Copy everything from the line containing "Viewport: 1161px width, 785px" down to the line containing "Looking at the screenshot, I should (617, 139).", both included, exactly as they appear in the records.
-- BEGIN Data provided --
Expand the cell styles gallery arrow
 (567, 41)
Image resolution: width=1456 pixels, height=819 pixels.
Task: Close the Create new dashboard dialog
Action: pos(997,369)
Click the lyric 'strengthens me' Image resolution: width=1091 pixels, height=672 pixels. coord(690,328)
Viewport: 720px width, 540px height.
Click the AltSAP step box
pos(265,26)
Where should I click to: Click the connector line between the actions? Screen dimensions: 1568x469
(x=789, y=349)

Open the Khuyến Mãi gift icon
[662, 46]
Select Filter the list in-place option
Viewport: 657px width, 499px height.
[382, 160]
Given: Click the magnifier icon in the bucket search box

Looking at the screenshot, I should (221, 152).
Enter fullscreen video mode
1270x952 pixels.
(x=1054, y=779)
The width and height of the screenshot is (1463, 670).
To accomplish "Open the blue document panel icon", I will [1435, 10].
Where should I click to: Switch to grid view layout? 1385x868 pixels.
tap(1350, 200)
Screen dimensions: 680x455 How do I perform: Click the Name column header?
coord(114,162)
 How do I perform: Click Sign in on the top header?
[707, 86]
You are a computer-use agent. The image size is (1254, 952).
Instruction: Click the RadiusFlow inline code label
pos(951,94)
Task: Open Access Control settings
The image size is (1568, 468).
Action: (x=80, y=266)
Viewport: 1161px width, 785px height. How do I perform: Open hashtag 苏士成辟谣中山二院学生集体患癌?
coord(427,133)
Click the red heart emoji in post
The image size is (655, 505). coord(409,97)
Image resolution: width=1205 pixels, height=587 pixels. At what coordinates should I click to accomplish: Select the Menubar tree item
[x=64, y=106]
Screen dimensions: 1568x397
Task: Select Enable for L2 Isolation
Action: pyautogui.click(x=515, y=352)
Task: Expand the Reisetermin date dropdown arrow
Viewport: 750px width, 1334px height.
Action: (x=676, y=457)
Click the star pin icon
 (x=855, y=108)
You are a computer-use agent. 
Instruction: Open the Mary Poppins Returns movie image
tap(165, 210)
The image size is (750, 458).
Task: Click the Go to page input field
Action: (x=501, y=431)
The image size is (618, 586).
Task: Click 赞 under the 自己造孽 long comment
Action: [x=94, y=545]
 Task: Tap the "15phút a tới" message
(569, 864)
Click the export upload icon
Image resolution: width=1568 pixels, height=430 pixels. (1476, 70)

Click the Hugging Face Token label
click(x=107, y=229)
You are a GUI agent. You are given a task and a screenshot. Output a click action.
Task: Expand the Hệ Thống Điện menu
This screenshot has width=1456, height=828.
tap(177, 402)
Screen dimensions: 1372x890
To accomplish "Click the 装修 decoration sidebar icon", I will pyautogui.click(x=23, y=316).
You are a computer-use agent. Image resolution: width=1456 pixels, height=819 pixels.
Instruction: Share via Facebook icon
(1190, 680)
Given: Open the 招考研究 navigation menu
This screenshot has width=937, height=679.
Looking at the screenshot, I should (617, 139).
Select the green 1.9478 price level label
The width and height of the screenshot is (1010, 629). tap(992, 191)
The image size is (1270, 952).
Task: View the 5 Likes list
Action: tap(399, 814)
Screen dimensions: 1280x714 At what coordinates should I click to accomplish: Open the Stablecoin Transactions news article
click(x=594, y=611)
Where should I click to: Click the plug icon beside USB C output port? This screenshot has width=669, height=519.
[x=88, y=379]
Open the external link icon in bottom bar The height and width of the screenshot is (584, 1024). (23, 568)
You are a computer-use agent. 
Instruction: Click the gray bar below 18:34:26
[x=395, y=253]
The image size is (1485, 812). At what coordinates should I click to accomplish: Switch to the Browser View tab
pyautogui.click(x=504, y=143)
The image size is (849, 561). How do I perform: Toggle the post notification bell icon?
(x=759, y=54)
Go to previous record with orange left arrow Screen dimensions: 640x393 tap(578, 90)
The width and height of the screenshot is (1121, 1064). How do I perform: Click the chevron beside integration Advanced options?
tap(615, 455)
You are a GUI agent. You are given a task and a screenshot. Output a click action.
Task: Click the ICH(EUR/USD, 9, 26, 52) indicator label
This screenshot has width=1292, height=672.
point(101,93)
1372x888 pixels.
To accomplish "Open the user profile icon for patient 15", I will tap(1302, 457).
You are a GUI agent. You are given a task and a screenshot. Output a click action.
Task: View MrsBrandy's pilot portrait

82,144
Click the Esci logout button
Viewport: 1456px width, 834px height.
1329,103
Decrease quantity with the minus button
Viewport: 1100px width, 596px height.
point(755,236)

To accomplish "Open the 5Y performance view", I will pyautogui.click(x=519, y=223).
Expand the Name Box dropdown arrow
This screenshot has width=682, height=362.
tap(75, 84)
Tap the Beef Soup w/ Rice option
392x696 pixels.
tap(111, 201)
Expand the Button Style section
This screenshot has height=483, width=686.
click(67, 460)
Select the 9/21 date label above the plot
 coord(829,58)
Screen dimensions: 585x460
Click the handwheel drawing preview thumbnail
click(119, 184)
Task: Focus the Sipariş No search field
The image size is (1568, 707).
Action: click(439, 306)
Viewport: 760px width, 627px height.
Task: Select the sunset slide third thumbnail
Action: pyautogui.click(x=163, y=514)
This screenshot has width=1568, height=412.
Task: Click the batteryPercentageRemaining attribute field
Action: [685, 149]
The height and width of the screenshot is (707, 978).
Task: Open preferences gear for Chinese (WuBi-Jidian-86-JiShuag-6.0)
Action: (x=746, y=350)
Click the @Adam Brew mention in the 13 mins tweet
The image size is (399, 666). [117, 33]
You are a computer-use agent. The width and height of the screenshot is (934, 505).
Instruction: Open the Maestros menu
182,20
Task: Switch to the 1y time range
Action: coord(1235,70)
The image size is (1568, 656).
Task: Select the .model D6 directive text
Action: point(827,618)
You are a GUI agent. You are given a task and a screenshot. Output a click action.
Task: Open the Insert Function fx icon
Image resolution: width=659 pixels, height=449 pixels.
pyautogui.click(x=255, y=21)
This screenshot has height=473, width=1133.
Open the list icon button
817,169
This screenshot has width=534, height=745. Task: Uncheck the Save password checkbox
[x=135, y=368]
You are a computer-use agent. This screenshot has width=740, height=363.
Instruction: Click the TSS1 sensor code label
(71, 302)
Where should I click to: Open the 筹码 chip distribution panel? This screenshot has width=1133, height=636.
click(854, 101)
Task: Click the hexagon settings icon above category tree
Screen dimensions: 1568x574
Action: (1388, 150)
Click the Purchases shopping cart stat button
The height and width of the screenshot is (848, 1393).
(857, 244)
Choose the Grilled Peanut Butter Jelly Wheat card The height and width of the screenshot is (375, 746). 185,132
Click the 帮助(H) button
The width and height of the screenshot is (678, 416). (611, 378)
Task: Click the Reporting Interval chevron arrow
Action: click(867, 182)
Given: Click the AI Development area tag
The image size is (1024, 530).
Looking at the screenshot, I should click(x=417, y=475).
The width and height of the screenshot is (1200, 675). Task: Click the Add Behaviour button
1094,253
-- END Data provided --
* [Completed exercise]
Viewport: 1161px width, 785px height. How do I perform: Open hashtag 苏士成辟谣中山二院学生集体患癌?
coord(427,133)
Click the red heart emoji in post
The image size is (655, 505). coord(409,97)
Image resolution: width=1205 pixels, height=587 pixels. At what coordinates should I click to accomplish: Select the Menubar tree item
[x=64, y=106]
Screen dimensions: 1568x397
Task: Select Enable for L2 Isolation
Action: pyautogui.click(x=515, y=352)
Task: Expand the Reisetermin date dropdown arrow
Viewport: 750px width, 1334px height.
Action: (x=676, y=457)
Click the star pin icon
 (x=855, y=108)
You are a computer-use agent. 
Instruction: Open the Mary Poppins Returns movie image
tap(165, 210)
The image size is (750, 458).
Task: Click the Go to page input field
Action: (x=501, y=431)
The image size is (618, 586).
Task: Click 赞 under the 自己造孽 long comment
Action: [x=94, y=545]
 Task: Tap the "15phút a tới" message
(569, 864)
Click the export upload icon
Image resolution: width=1568 pixels, height=430 pixels. (1476, 70)

Click the Hugging Face Token label
click(x=107, y=229)
You are a GUI agent. You are given a task and a screenshot. Output a click action.
Task: Expand the Hệ Thống Điện menu
This screenshot has width=1456, height=828.
tap(177, 402)
Screen dimensions: 1372x890
To accomplish "Click the 装修 decoration sidebar icon", I will pyautogui.click(x=23, y=316).
You are a computer-use agent. Image resolution: width=1456 pixels, height=819 pixels.
Instruction: Share via Facebook icon
(1190, 680)
Given: Open the 招考研究 navigation menu
This screenshot has width=937, height=679.
Looking at the screenshot, I should (617, 139).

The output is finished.